> The task: Would you copy, word for word, each line from the one with "Screen dimensions: 364x435" to the end of the listing below, skipping all pictures?

> Given records:

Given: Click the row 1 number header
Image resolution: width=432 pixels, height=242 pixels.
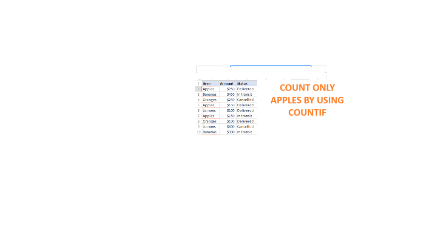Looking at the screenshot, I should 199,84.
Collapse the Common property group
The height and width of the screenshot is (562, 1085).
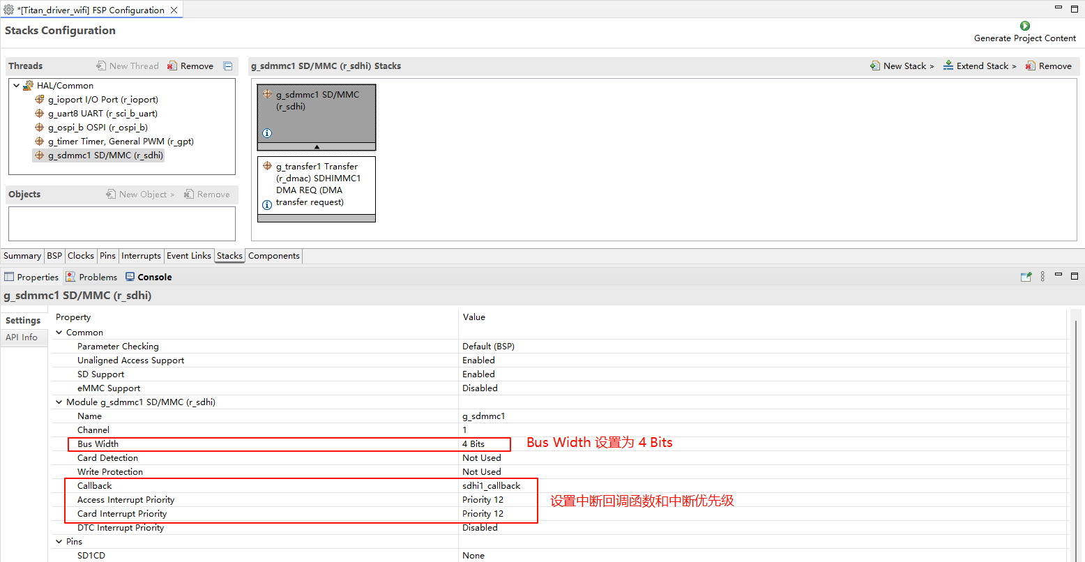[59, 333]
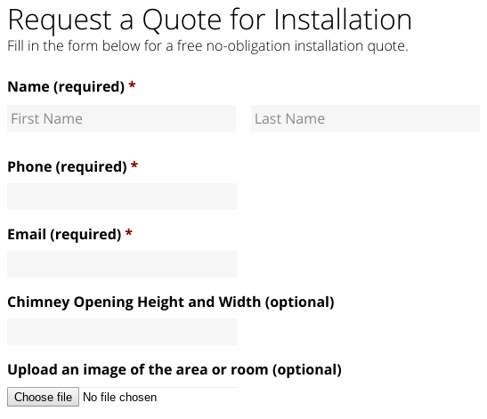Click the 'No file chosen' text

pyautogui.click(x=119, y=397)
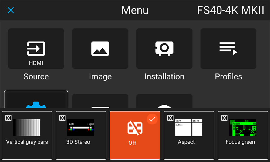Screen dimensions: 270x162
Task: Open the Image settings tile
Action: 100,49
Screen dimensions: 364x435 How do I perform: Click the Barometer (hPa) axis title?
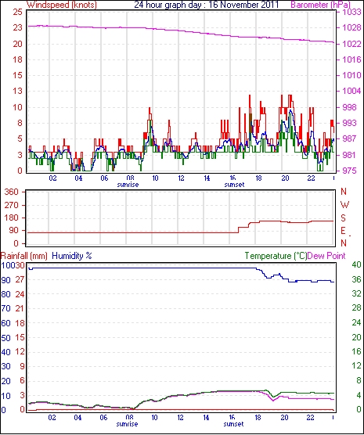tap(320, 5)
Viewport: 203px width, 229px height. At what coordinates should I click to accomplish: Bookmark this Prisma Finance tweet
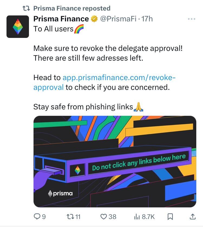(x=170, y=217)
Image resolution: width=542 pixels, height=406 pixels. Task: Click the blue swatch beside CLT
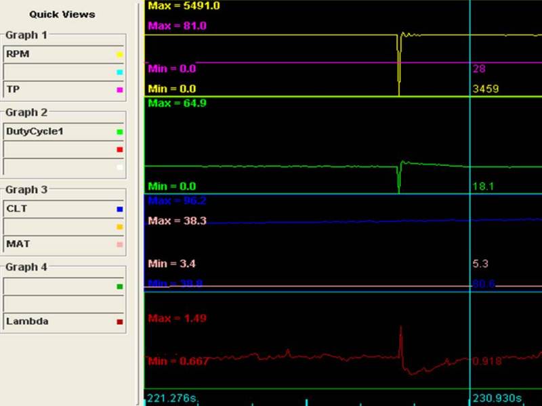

> Response box:
Screen dimensions: 364x435 How do I perform: Click the Barometer (hPa) axis title?
tap(320, 5)
Viewport: 203px width, 229px height. At what coordinates should I click to accomplish: Bookmark this Prisma Finance tweet
(x=170, y=217)
Image resolution: width=542 pixels, height=406 pixels. Task: Click the blue swatch beside CLT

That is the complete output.